[Records from a data source]

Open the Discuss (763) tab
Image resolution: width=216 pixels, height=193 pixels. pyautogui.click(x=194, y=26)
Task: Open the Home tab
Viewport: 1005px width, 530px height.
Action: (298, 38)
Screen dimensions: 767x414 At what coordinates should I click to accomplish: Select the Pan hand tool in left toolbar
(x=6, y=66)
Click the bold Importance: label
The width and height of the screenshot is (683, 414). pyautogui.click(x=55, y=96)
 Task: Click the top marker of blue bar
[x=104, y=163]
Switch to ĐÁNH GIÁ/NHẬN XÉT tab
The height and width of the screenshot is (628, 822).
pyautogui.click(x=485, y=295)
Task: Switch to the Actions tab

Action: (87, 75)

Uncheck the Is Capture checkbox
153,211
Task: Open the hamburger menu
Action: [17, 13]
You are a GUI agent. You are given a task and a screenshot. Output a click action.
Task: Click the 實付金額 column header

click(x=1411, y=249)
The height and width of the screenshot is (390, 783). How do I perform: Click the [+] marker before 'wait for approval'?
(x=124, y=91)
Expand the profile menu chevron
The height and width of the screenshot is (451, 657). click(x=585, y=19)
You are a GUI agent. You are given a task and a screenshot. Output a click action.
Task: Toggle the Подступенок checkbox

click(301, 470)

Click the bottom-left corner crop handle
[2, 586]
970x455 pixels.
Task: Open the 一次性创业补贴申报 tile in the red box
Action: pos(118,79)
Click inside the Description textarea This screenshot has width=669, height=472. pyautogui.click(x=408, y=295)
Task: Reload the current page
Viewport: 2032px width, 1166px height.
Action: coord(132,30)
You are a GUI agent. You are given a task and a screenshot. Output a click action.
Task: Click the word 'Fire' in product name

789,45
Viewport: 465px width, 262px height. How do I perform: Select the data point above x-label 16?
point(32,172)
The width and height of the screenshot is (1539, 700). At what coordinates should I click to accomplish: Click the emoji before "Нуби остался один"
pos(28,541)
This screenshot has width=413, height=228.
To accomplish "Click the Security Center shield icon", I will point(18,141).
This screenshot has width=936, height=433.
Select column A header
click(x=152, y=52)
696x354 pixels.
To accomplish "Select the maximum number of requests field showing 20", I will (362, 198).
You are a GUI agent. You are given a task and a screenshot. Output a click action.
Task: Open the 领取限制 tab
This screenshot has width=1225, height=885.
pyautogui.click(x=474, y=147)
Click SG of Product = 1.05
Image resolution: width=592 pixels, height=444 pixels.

TASK DIRECTIONS: Output the data in full, exactly as it stands.

ANSWER BELOW:
Open the Discuss (763) tab
Image resolution: width=216 pixels, height=193 pixels. pyautogui.click(x=194, y=26)
Task: Open the Home tab
Viewport: 1005px width, 530px height.
Action: (298, 38)
Screen dimensions: 767x414 At what coordinates should I click to accomplish: Select the Pan hand tool in left toolbar
(x=6, y=66)
Click the bold Importance: label
The width and height of the screenshot is (683, 414). pyautogui.click(x=55, y=96)
 Task: Click the top marker of blue bar
[x=104, y=163]
Switch to ĐÁNH GIÁ/NHẬN XÉT tab
The height and width of the screenshot is (628, 822).
pyautogui.click(x=485, y=295)
Task: Switch to the Actions tab

Action: (87, 75)

Uncheck the Is Capture checkbox
153,211
Task: Open the hamburger menu
Action: [17, 13]
You are a GUI agent. You are given a task and a screenshot. Output a click action.
Task: Click the 實付金額 column header

click(x=1411, y=249)
The height and width of the screenshot is (390, 783). How do I perform: Click the [+] marker before 'wait for approval'?
(x=124, y=91)
Expand the profile menu chevron
The height and width of the screenshot is (451, 657). click(x=585, y=19)
You are a GUI agent. You are given a task and a screenshot. Output a click action.
Task: Toggle the Подступенок checkbox

click(301, 470)

Click the bottom-left corner crop handle
[2, 586]
970x455 pixels.
Task: Open the 一次性创业补贴申报 tile in the red box
Action: pos(118,79)
Click inside the Description textarea This screenshot has width=669, height=472. pyautogui.click(x=408, y=295)
Task: Reload the current page
Viewport: 2032px width, 1166px height.
Action: coord(132,30)
You are a GUI agent. You are given a task and a screenshot. Output a click action.
Task: Click the word 'Fire' in product name

789,45
Viewport: 465px width, 262px height. How do I perform: Select the data point above x-label 16?
point(32,172)
The width and height of the screenshot is (1539, 700). At what coordinates should I click to accomplish: Click the emoji before "Нуби остался один"
pos(28,541)
This screenshot has width=413, height=228.
To accomplish "Click the Security Center shield icon", I will point(18,141).
This screenshot has width=936, height=433.
Select column A header
click(x=152, y=52)
696x354 pixels.
To accomplish "Select the maximum number of requests field showing 20", I will (362, 198).
You are a GUI agent. You are given a task and a screenshot. Output a click action.
Task: Open the 领取限制 tab
This screenshot has width=1225, height=885.
pyautogui.click(x=474, y=147)
Click SG of Product = 1.05
Image resolution: width=592 pixels, height=444 pixels.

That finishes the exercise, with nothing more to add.